→ OBJECTIVE: Express these lines as a JSON list of strings, one string per line, skipping blank lines and leaving out the pictures.

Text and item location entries
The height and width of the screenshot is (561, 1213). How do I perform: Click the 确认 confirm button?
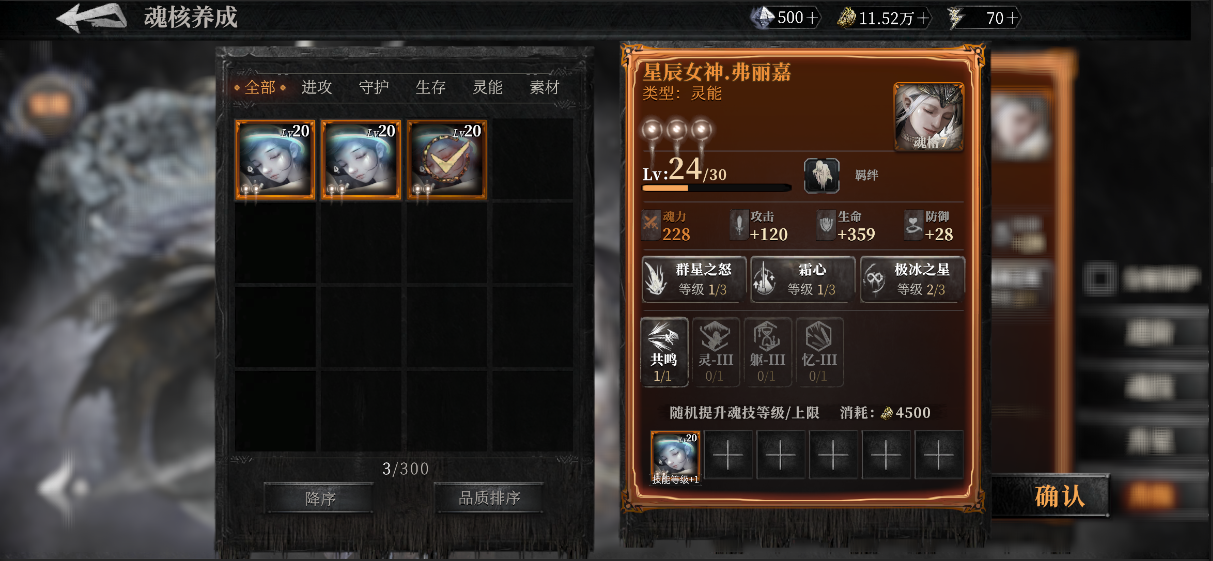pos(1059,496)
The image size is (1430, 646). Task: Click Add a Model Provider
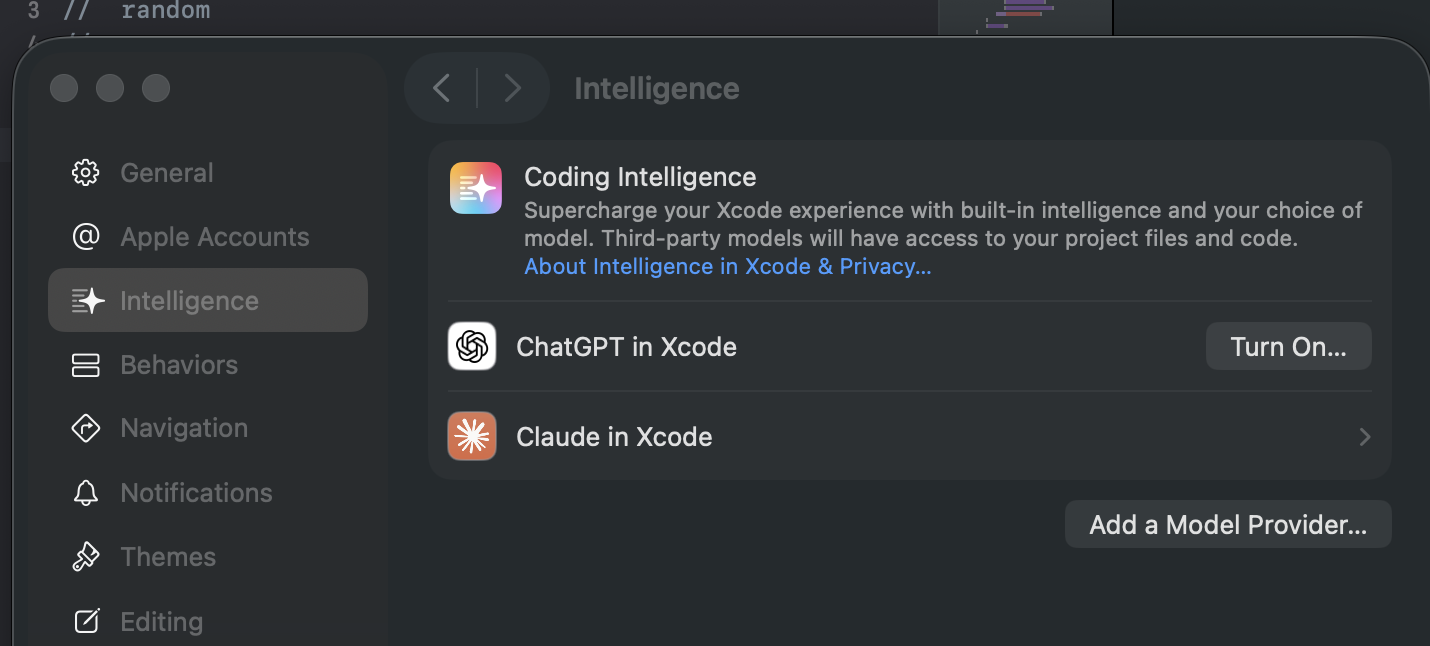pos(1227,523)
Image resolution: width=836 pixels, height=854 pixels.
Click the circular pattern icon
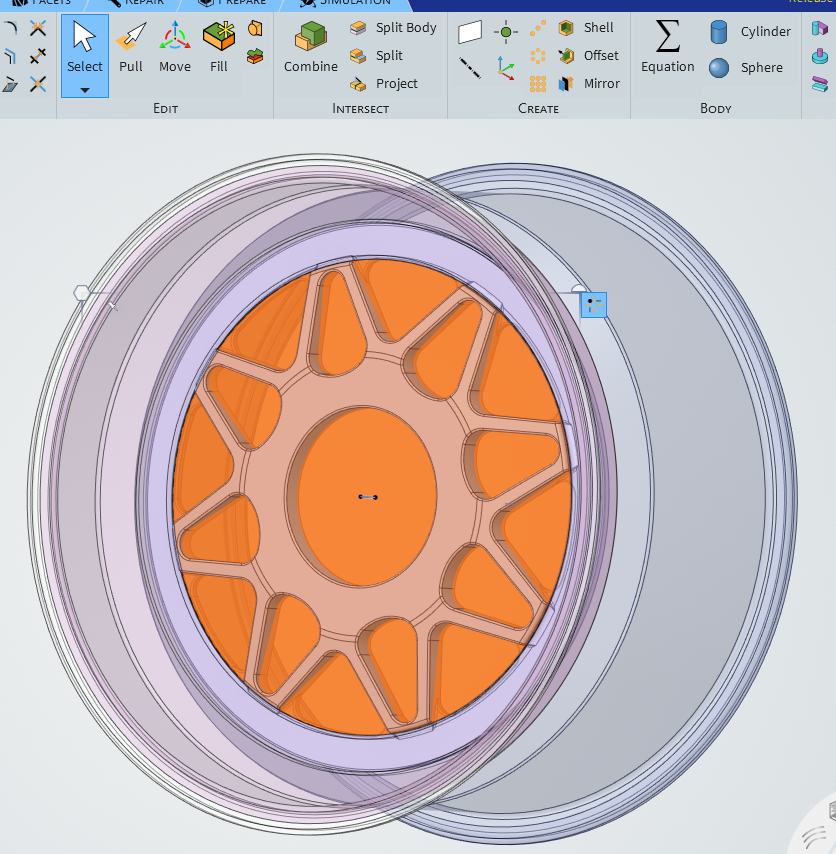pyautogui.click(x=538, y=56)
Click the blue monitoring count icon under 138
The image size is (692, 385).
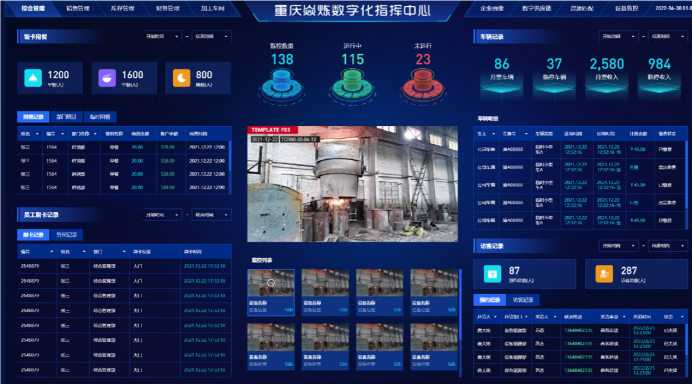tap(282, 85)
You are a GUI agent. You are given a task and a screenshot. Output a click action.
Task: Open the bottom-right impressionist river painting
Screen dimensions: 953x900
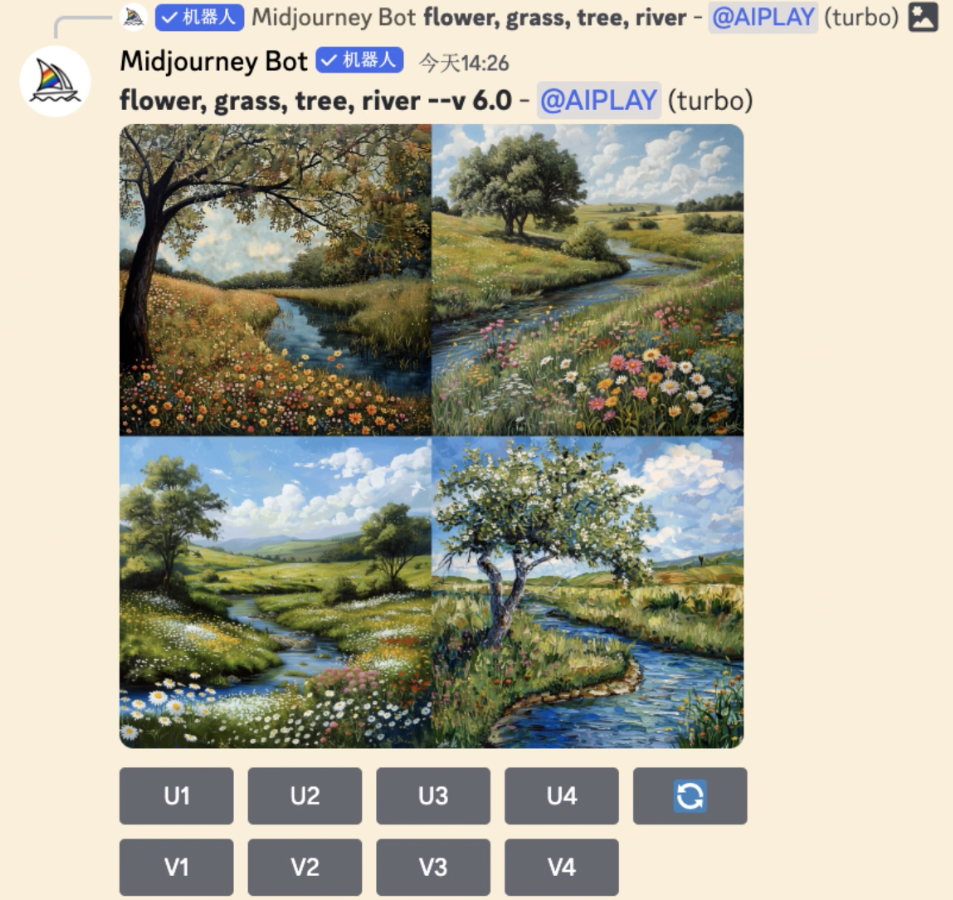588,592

→ PROBLEM SOLUTION:
[
  "The height and width of the screenshot is (561, 1213). How do I perform: Click the 确认 confirm button?",
  "pos(1059,496)",
  "The image size is (1430, 646). Task: Click Add a Model Provider",
  "pos(1227,523)",
  "Image resolution: width=836 pixels, height=854 pixels.",
  "Click the circular pattern icon",
  "pyautogui.click(x=538, y=56)",
  "Click the blue monitoring count icon under 138",
  "The image size is (692, 385).",
  "tap(282, 85)",
  "You are a GUI agent. You are given a task and a screenshot. Output a click action.",
  "Task: Open the bottom-right impressionist river painting",
  "Screen dimensions: 953x900",
  "588,592"
]